Install OpenTelemetry dependencies:

pip install opentelemetry-api opentelemetry-sdk opentelemetry-instrumentation-grpc

Getting the Tracer

The framework provides a configured tracer:

from pyvider.rpcplugin.telemetry import get_rpc_tracer

tracer = get_rpc_tracer()

Instrumentation

Server-Side Tracing

Instrument your server handlers with tracing:

#!/usr/bin/env python3
import asyncio
from pyvider.rpcplugin import plugin_server, plugin_protocol
from pyvider.rpcplugin.telemetry import get_rpc_tracer
from provide.foundation import logger
from opentelemetry import trace
from opentelemetry.trace import Status, StatusCode

tracer = get_rpc_tracer()

class TracedHandler:
    """Handler with OpenTelemetry tracing."""

    async def process_request(self, request, context):
        """Process request with tracing."""
        with tracer.start_as_current_span(
            "process_request",
            kind=trace.SpanKind.SERVER
        ) as span:
            # Add span attributes
            span.set_attribute("request.id", request.id)
            span.set_attribute("request.type", request.type)

            try:
                # Log with trace correlation
                logger.info(
                    "Processing request",
                    request_id=request.id,
                    trace_id=span.get_span_context().trace_id
                )

                # Simulate processing
                result = await self._do_processing(request)

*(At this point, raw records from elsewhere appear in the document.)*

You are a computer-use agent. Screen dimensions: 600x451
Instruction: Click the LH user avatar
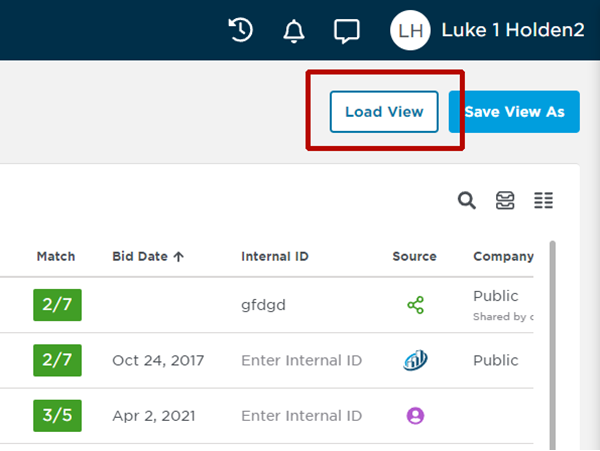(x=410, y=31)
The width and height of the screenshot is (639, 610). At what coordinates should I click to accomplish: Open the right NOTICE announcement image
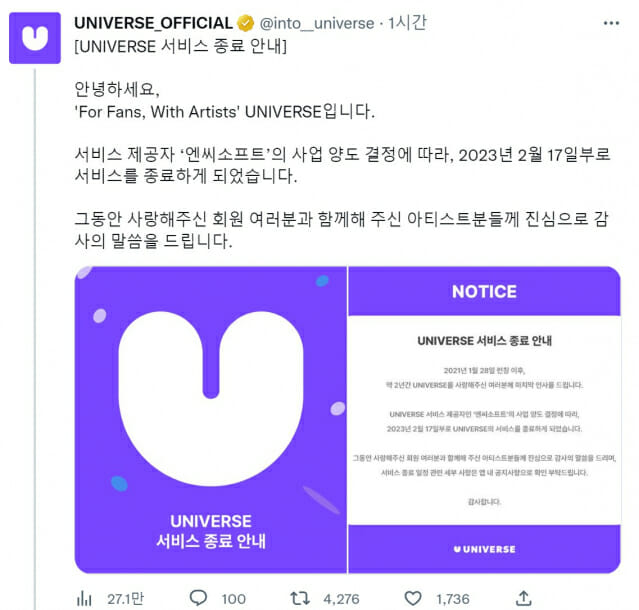(x=485, y=420)
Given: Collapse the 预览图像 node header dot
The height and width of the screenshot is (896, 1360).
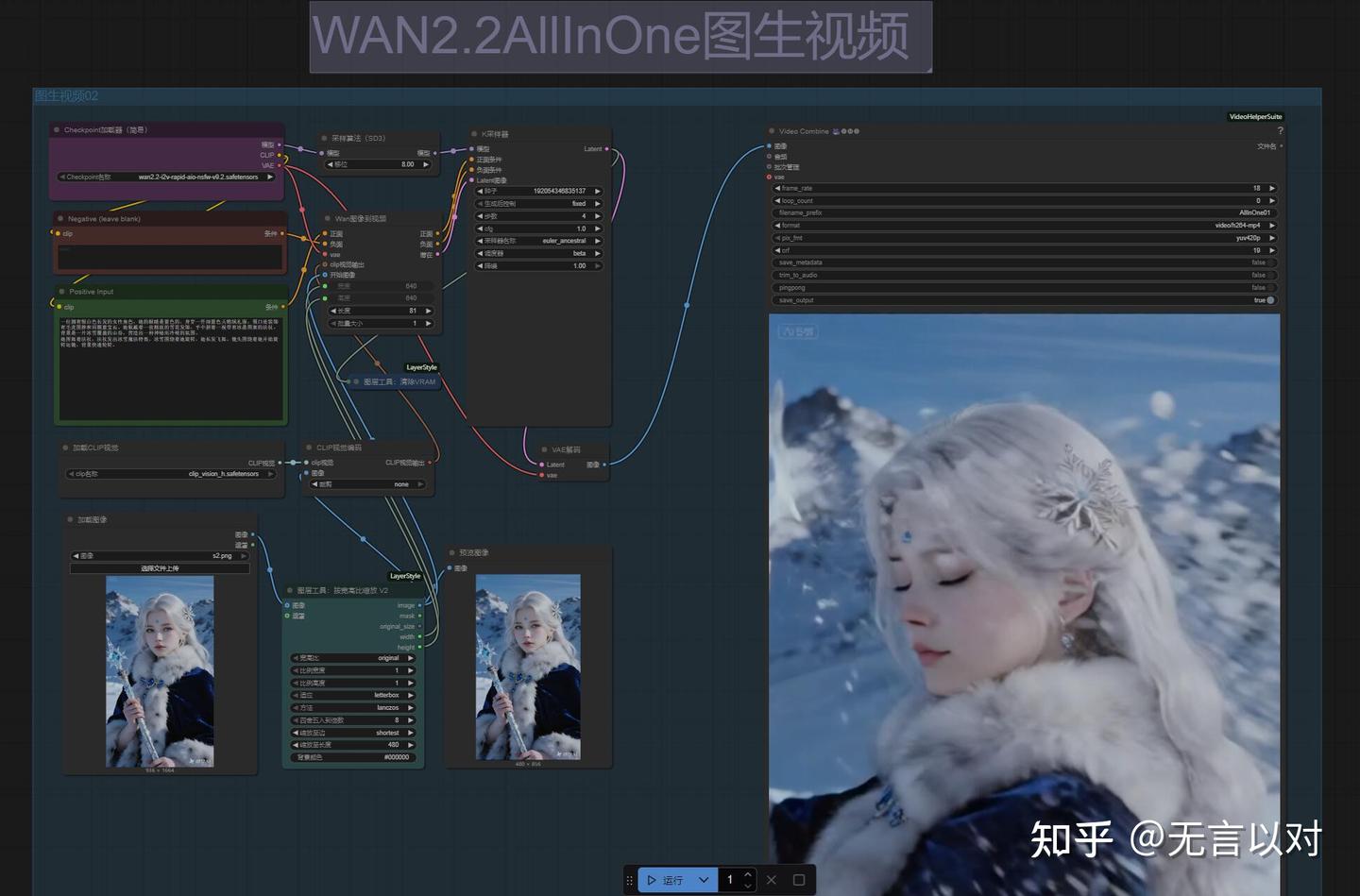Looking at the screenshot, I should click(450, 553).
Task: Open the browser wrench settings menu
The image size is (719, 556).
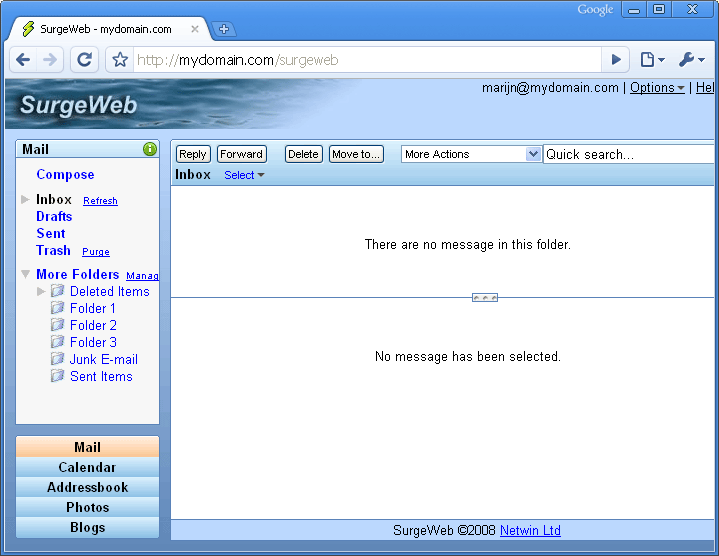Action: [691, 60]
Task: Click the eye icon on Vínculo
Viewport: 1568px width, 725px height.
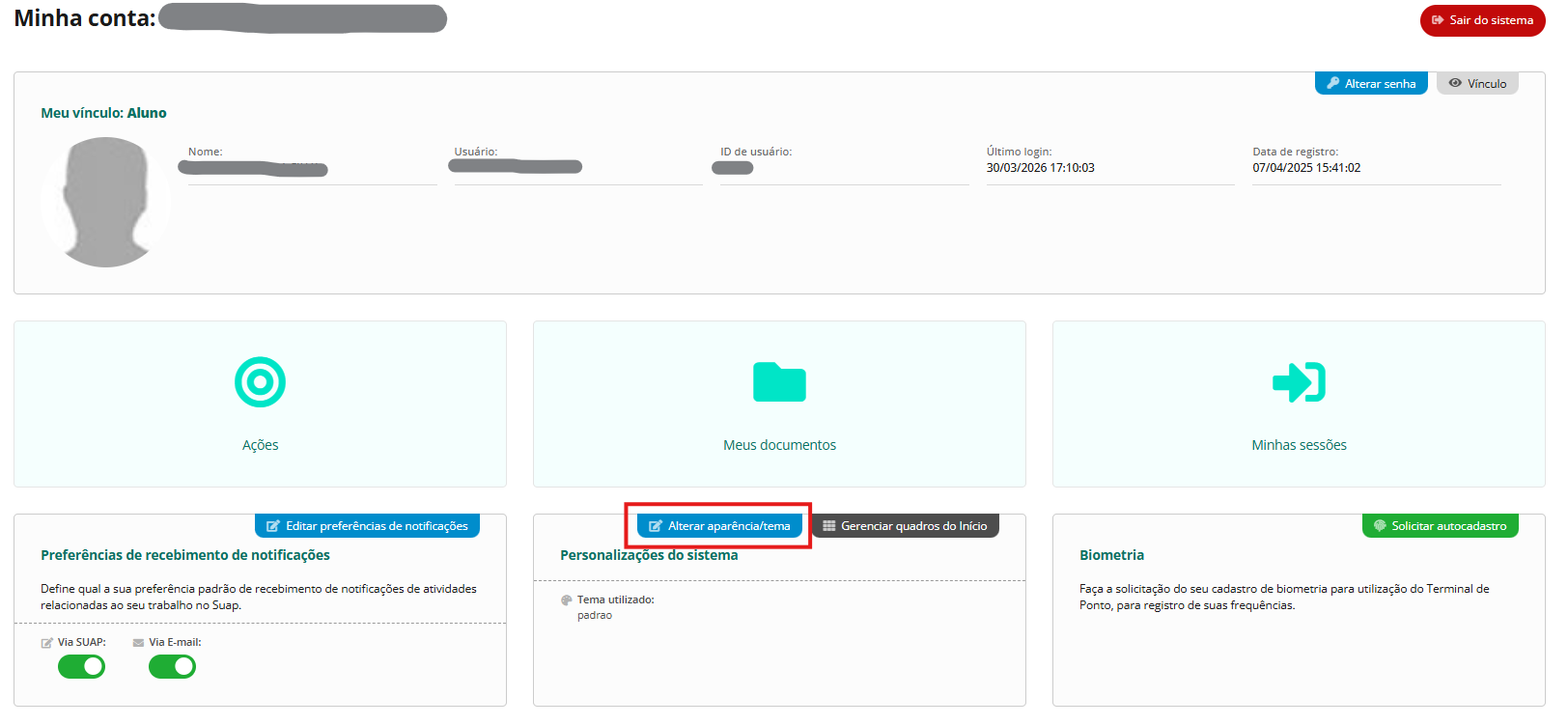Action: click(1455, 84)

                span.set_attribute("response.status", "success")
                return result

            except Exception as e:
                # Record exception in trace
                span.record_exception(e)
                span.set_status(Status(StatusCode.ERROR, str(e)))
                logger.error(
                    "Request processing failed",
                    error=str(e),
                    trace_id=span.get_span_context().trace_id
                )
                raise

    async def _do_processing(self, request):
        """Internal processing with nested span."""
        with tracer.start_as_current_span("database_query") as span:
            span.set_attribute("db.operation", "select")
            span.set_attribute("db.table", "users")

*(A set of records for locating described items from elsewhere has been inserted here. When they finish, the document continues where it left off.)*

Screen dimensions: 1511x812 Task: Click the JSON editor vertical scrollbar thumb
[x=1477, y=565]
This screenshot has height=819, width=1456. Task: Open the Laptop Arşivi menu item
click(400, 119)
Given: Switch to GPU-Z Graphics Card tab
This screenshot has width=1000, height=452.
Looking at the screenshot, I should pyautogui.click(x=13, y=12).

            # Simulate database query
            await asyncio.sleep(0.1)
            return {"status": "success", "data": "..."}

async def main():
    protocol = plugin_protocol()
    handler = TracedHandler()
    server = plugin_server(protocol=protocol, handler=handler)
    await server.serve()

if __name__ == "__main__":
    asyncio.run(main())

Client-Side Tracing

Add tracing to client calls:

from pyvider.rpcplugin import plugin_client
from pyvider.rpcplugin.telemetry import get_rpc_tracer
from opentelemetry import trace, propagate

tracer = get_rpc_tracer()

async def make_traced_call(client, request):
    """Make RPC call with distributed tracing."""
    with tracer.start_as_current_span(
        "rpc_call",
        kind=trace.SpanKind.CLIENT
    ) as span:
        # Add span attributes
        span.set_attribute("rpc.service", "MyService")
        span.set_attribute("rpc.method", "ProcessRequest")
        span.set_attribute("request.id", request.id)

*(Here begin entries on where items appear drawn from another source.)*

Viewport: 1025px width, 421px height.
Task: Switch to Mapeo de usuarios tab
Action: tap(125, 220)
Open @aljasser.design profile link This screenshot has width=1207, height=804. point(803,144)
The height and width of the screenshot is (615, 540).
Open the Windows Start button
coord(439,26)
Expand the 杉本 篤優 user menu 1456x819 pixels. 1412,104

        # Inject trace context for distributed tracing
        headers = {}
        propagate.inject(headers)

        try:
            # Make the RPC call with trace context
            response = await client.call_with_headers(
                "ProcessRequest",
                request,
                metadata=headers
            )

            span.set_attribute("response.status", response.status)
            return response

        except Exception as e:
            span.record_exception(e)
            span.set_status(Status(StatusCode.ERROR, str(e)))
            raise

Metrics Collection

Setting Up Metrics

Configure OpenTelemetry metrics:

from opentelemetry import metrics
from opentelemetry.sdk.metrics import MeterProvider
from opentelemetry.sdk.metrics.export import PeriodicExportingMetricReader
from opentelemetry.exporter.prometheus import PrometheusMetricReader

# Set up Prometheus metrics exporter
prometheus_reader = PrometheusMetricReader()
metrics.set_meter_provider(
    MeterProvider(metric_readers=[prometheus_reader])
)

meter = metrics.get_meter("pyvider.rpcplugin")

Creating Custom Metrics

Add custom metrics to your handlers:

class MetricsHandler:
    """Handler with custom metrics."""

    def __init__(self):
        meter = metrics.get_meter(__name__)

        # Create metrics
        self.request_counter = meter.create_counter(
            "rpc.requests.total",
            description="Total number of RPC requests"
        )

        self.request_duration = meter.create_histogram(
            "rpc.request.duration",
            description="RPC request duration in milliseconds",
            unit="ms"
        )

        self.active_connections = meter.create_up_down_counter(
            "rpc.connections.active",
            description="Number of active connections"
        )

    async def process_request(self, request, context):
        """Process request with metrics."""
        start_time = asyncio.get_event_loop().time()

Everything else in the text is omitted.